Break the Brake, Not the Wheel: Untargeted Jailbreak via Entropy Maximization
For researchers and practitioners concerned with adversarial robustness of vision-language models, this work demonstrates that transferable multimodal jailbreaks are feasible under an untargeted threat model, challenging prior conclusions.
The authors challenge the assumption that gradient-based universal image jailbreaks on vision-language models lack cross-model transferability, proposing UJEM-KL, a lightweight attack that maximizes entropy at high-entropy decision tokens to flip refusal outcomes. Across three VLMs and two safety benchmarks, UJEM-KL achieves competitive white-box attack success rates and consistently improves transferability, while remaining effective under defenses.

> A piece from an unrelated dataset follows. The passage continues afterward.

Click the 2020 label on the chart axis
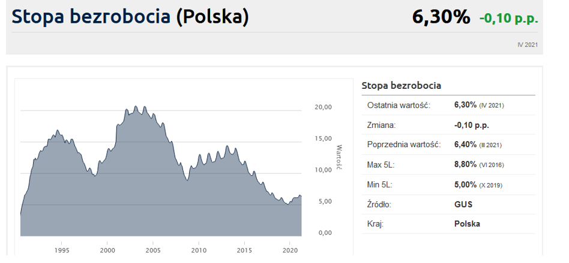Viewport: 569px width, 263px height. 290,250
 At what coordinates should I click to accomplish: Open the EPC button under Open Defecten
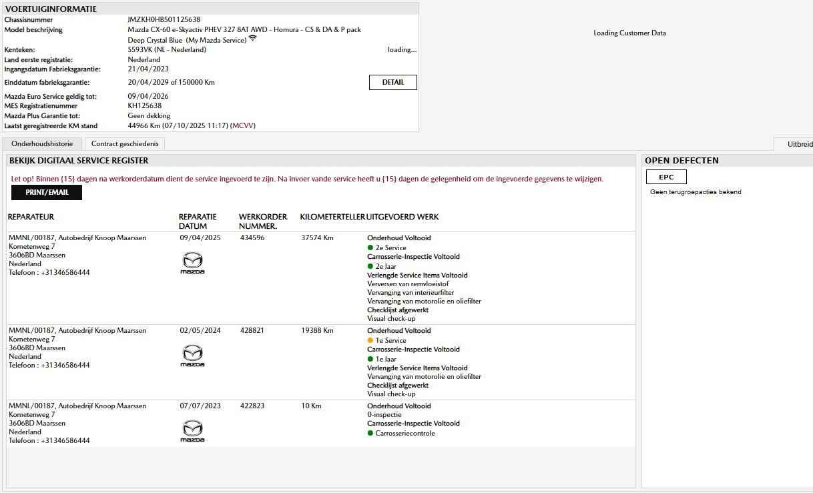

Recent studies show that gradient-based universal image jailbreaks on vision-language models (VLMs) exhibit little or no cross-model transferability, casting doubt on the feasibility of transferable multimodal jailbreaks. We revisit this conclusion under a strictly untargeted threat model without enforcing a fixed prefix or response pattern. Our preliminary experiment reveals that refusal behavior concentrates at high-entropy tokens during autoregressive decoding, and non-refusal tokens already carry substantial probability mass among the top-ranked candidates before attack. Motivated by this finding, we propose Untargeted Jailbreak via Entropy Maximization(UJEM)-KL, a lightweight attack that maximizes entropy at these decision tokens to flip refusal outcomes, while stabilizing the remaining low-entropy positions to preserve output quality. Across three VLMs and two safety benchmarks, UJEM-KL achieves competitive white-box attack success rates and consistently improves transferability, while remaining effective under representative defenses. Our experimental results indicate that the limited transferability primarily stems from overly constrained optimization objectives.